After the Bank cut the cost of borrowing for the first time since March 2020, leading Tories including Rishi Sunak and Jeremy Hunt said above-inflation salary increases for teachers, nurses and other public sector workers could delay further rate reductions.

Seizing on the Bank’s decision as evidence that Labour had “inherited a strong economy” from the Tories, the former prime minister wrote on X: “My concern now is that Labour’s inflation-busting public sector pay rises have put further cuts at risk.”

However, the Bank’s governor, Andrew Bailey, told journalists after the rate announcement that the planned pay awards of 5-6% would have a relatively “small” impact on headline inflation, and suggested it was not a focus for Threadneedle Street.

He said the proposal would probably add less than 0.1 percentage points to headline inflation, relative to a previous expectation for a 2% pay deal which had been pencilled in by the previous government.

“The proverbial back of the envelope suggests an increment in the inflation space which is very small,” he told a press conference on Thursday. “I mean, you’re in quite small second decimal place numbers at that point.”

Sunak gambled his premiership on falling inflation and the central bank cutting interest rates when he announced the early general election, having argued that his administration had taken “difficult decisions” – including on public sector pay – in pursuit of this goal.

He had repeatedly argued that pay restraint was necessary to keep a lid on inflation, leading to bitter disputes with trade unions and rolling strikes amid warnings of a staffing crisis in the public sector.

However, the first reduction in borrowing costs since March 2020 would not ultimately arrive until a month after Keir Starmer defeated him with a landslide victory.

Darren Jones, the chief secretary to the Treasury, said Sunak’s comments showed he was “out of touch”. “After the Tories stoked interest-rate rises with their reckless mini-budget, it’s astonishing that Rishi Sunak still thinks he is part of the solution, not the problem,” he said.

In its first month in government Labour has reached agreements with unions, including junior doctors’ representatives in a pay deal which could lead to their wages rising by 22.3% over two years.

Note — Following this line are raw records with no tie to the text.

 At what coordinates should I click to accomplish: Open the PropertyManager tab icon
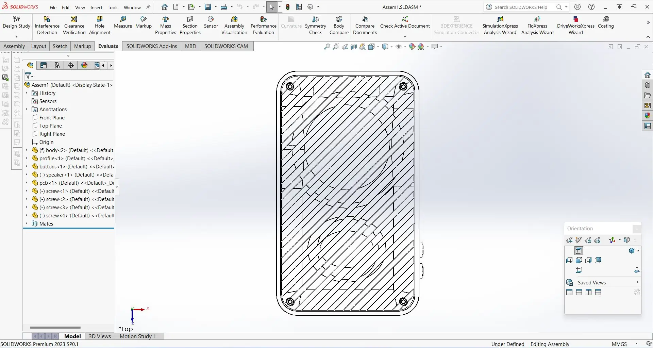pyautogui.click(x=44, y=65)
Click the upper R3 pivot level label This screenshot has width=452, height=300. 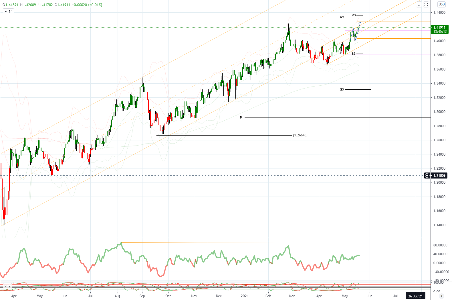[354, 15]
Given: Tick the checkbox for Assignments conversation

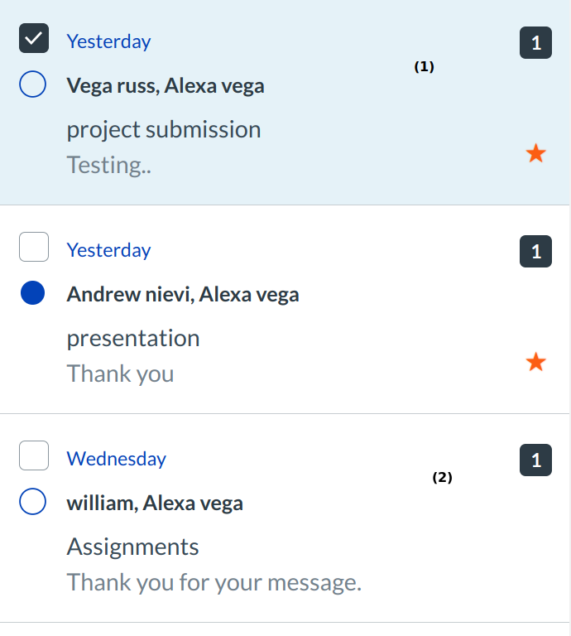Looking at the screenshot, I should click(34, 456).
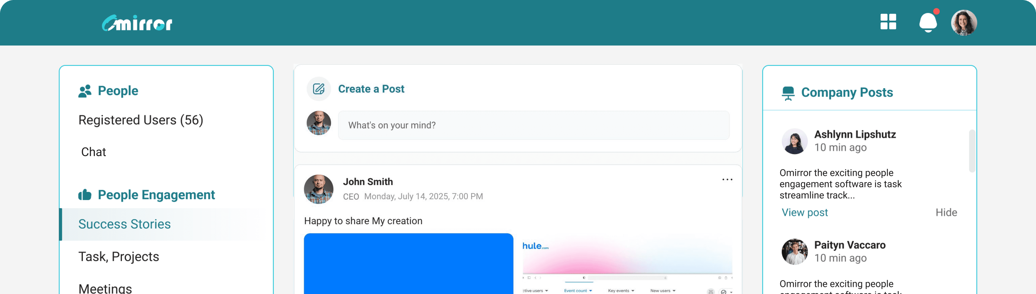
Task: Click the What's on your mind field
Action: tap(533, 125)
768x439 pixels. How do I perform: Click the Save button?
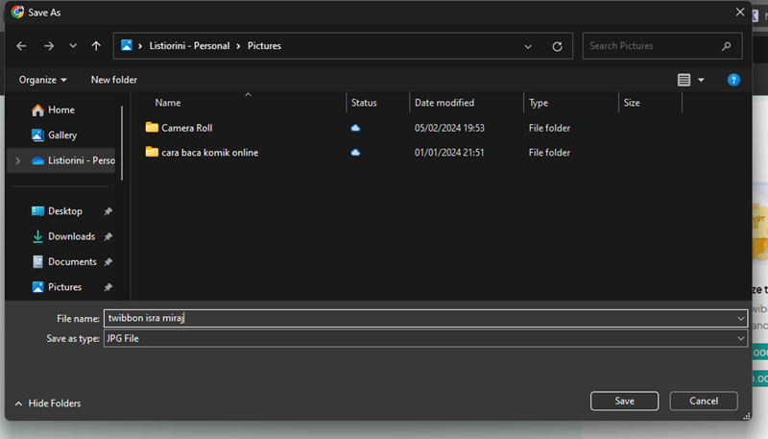coord(624,401)
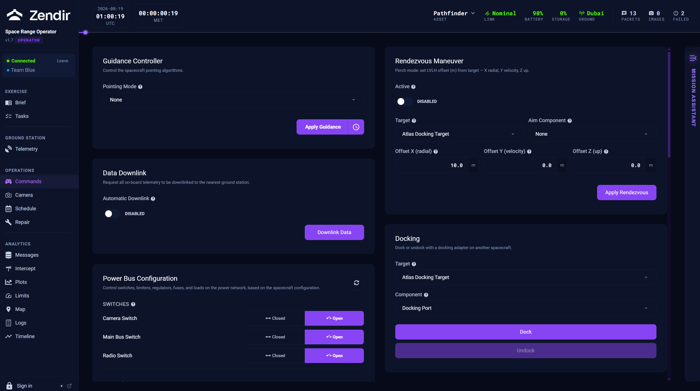This screenshot has width=700, height=391.
Task: Expand the Pointing Mode dropdown
Action: 233,100
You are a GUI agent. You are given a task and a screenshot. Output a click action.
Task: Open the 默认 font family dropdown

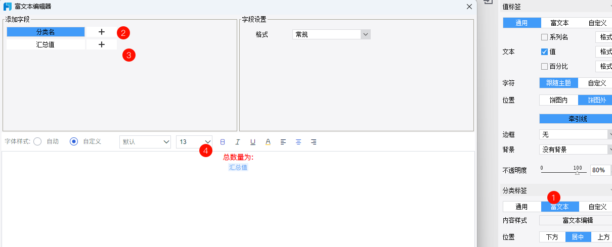coord(145,142)
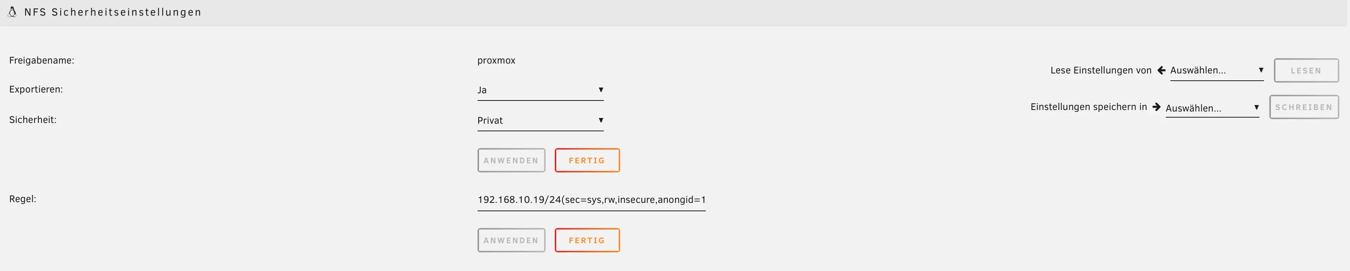
Task: Click ANWENDEN below the Sicherheit dropdown
Action: [511, 160]
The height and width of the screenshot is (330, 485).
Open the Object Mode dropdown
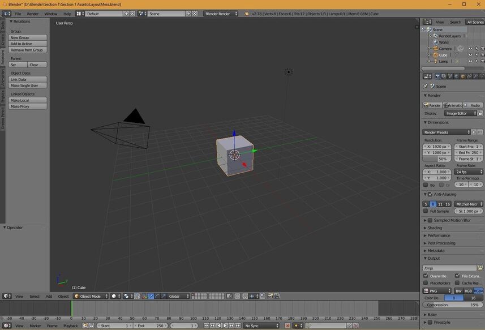91,296
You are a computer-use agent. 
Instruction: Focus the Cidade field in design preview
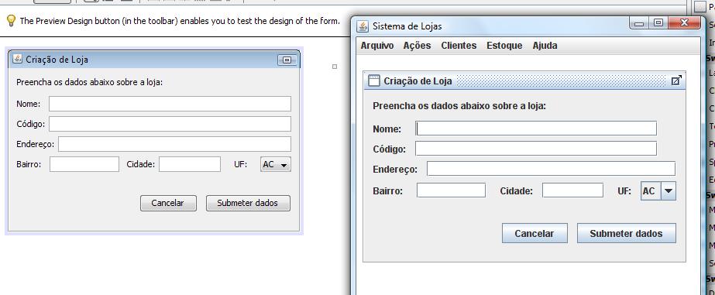pyautogui.click(x=190, y=164)
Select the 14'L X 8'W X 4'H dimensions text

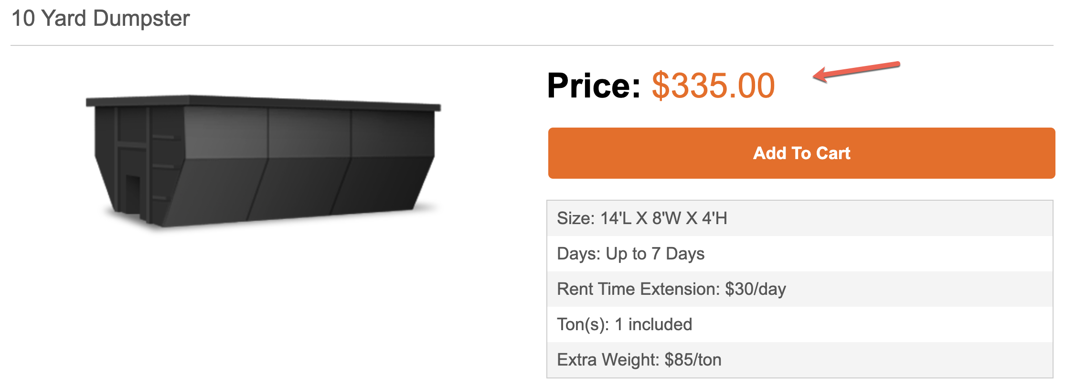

The chancellor, Rachel Reeves, announced earlier this week that millions of public sector workers would get 5-6% pay increases for the current financial year, at a cost of almost £10bn, after accepting the recommendations made by public sector pay bodies.

Reeves announced the decision alongside a speech exposing a £22bn black hole she accused the Tories of having “covered up” in the public finances, while seeking to plug the gap with cuts to winter fuel payments for 10 million wealthier pensioners, and hinting at tax rises in her first autumn budget.

Jeremy Hunt, the shadow chancellor, said on Thursday that the Bank “may now take longer” to deliver further interest rate cuts “because of inflation-busting public sector pay rises rushed through” by Reeves.

Mel Stride, who is standing to be Conservative leader, also reiterated the criticism, saying it was “important that Rachel Reeves’ stance on public sector pay doesn’t hinder further progress by feeding service sector inflation”.

Bailey said on Thursday the Bank would monitor closely developments in service sector prices and wage growth across the economy when considering any future rate cuts, but cautioned that Threadneedle Street was likely to proceed slowly.

“We need to make sure inflation stays low, and be careful not to cut interest rates too quickly or by too much,” he said.

The central bank had been extensively briefed on Reeves’ announcement on Monday, he said, but that it would not include the changes within its forecasts for the economy until after the budget.

However, he suggested private sector wage developments would be more important for determining future rate cuts, and that they tended to “lead” the public sector, rather than the other way around.

Although saying government decisions would have an impact on inflation, including public sector pay, he stressed the need to take the announcements in the round.

“We’ll know a lot more about that when we have the budget. But you can do a sort of rough … calculation, and it isn’t that large actually.”